** WHAT YOU SHOULD DO **
Look for the line with "Screen dimensions: 802x294" in the data below, then reproduce word for word that line and every line after it. Leave out all pictures and add nothing.

BEGIN INFORMATION SUPPLIED

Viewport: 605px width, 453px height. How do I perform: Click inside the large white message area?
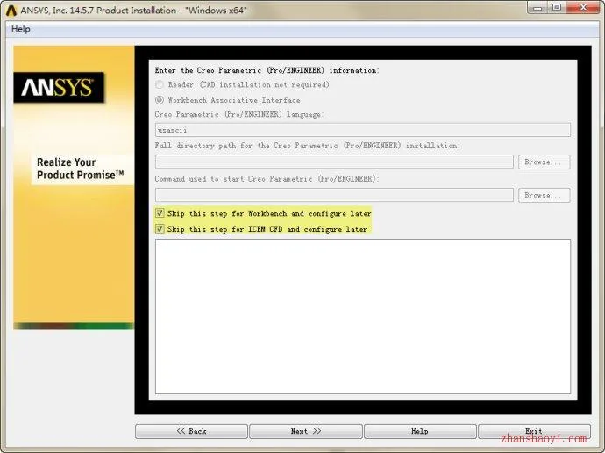point(363,316)
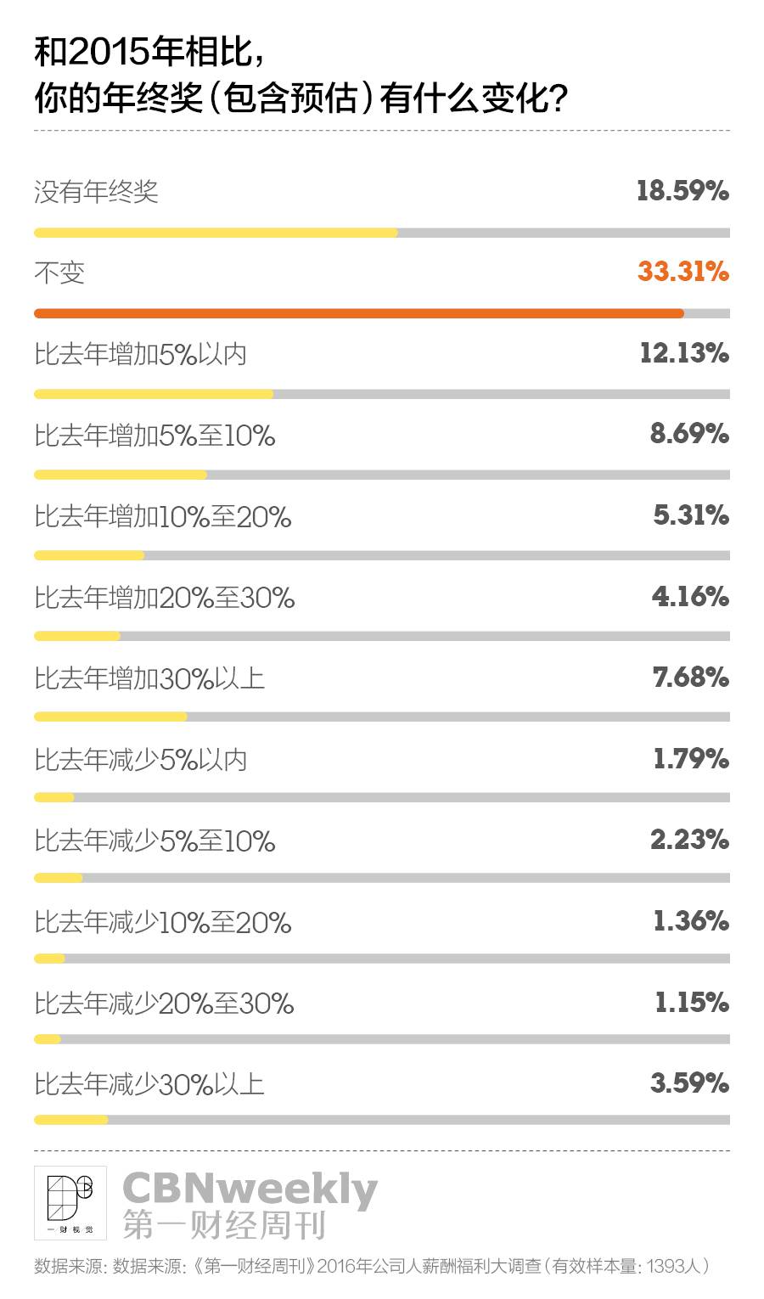Click the 18.59% percentage value

[x=683, y=191]
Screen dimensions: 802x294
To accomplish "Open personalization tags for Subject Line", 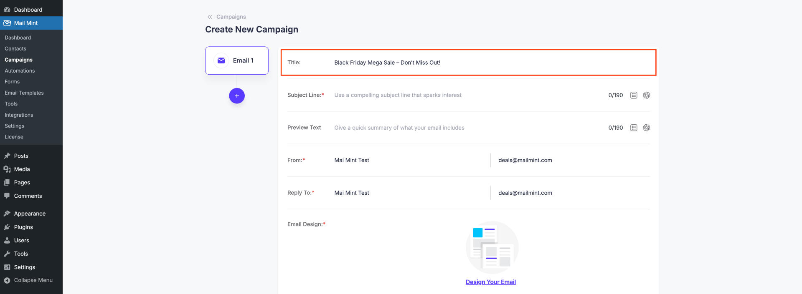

END INFORMATION SUPPLIED

** ANSWER FOR THE TASK **
Screen dimensions: 802x294
To accomplish "Open personalization tags for Subject Line", 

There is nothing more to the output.